### What to do
Count the lines in the material below that contain the word "more", and give only the number.

### Given records

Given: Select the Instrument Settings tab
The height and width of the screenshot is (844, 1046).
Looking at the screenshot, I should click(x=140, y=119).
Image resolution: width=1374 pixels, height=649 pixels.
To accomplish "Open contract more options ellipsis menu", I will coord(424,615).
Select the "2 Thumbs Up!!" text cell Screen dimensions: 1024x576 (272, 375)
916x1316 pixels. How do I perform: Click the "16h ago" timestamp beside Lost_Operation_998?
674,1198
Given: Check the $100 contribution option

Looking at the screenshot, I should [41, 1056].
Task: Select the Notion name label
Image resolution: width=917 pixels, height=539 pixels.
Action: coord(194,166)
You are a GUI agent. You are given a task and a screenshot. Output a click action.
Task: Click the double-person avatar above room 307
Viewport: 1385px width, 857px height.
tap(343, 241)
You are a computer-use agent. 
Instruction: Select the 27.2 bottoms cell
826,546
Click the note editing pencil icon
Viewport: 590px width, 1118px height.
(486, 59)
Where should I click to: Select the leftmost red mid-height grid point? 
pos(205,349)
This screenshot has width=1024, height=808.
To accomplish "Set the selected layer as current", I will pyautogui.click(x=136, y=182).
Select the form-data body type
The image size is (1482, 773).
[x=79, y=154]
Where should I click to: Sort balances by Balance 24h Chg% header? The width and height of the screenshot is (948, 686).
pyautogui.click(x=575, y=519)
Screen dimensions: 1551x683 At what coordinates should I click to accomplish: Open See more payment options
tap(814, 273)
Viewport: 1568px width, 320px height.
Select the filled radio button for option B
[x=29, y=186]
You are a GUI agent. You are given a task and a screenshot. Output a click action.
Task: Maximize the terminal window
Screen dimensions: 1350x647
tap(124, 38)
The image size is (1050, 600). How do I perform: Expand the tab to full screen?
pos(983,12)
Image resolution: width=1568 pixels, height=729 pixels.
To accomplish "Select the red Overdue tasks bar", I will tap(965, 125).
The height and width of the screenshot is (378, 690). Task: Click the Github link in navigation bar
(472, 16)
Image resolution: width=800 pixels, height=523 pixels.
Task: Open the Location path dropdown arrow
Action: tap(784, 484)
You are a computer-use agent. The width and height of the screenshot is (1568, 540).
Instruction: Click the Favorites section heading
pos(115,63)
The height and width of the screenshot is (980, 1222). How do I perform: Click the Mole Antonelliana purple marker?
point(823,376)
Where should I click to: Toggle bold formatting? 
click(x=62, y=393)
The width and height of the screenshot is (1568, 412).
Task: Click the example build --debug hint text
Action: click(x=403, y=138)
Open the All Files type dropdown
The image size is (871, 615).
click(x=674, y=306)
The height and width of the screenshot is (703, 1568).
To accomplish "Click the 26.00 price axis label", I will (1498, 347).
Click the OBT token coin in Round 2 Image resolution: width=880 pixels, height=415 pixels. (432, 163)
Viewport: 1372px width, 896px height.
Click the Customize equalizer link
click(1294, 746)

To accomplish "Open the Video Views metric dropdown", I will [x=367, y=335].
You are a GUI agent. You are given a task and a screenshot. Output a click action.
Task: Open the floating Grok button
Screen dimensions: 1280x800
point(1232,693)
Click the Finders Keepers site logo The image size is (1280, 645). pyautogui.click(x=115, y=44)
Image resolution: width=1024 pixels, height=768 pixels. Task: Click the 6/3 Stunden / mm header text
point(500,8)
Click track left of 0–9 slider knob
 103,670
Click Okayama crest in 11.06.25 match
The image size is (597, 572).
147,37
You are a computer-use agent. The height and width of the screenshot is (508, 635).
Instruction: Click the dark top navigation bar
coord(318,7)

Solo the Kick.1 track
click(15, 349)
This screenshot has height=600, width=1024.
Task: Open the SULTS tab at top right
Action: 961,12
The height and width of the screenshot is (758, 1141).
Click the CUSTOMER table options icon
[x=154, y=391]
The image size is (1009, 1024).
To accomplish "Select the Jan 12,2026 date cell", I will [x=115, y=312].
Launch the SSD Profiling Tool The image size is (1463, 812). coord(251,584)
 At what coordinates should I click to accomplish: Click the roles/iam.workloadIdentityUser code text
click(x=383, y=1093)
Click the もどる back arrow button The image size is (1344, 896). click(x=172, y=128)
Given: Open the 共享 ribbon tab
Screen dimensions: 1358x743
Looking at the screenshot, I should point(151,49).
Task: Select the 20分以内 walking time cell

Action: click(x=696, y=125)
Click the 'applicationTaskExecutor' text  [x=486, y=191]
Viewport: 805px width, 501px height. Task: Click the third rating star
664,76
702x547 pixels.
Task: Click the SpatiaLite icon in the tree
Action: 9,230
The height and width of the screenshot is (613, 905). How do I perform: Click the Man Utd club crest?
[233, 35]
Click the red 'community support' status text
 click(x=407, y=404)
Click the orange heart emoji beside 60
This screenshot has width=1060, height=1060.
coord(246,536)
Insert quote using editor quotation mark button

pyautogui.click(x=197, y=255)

### The response
2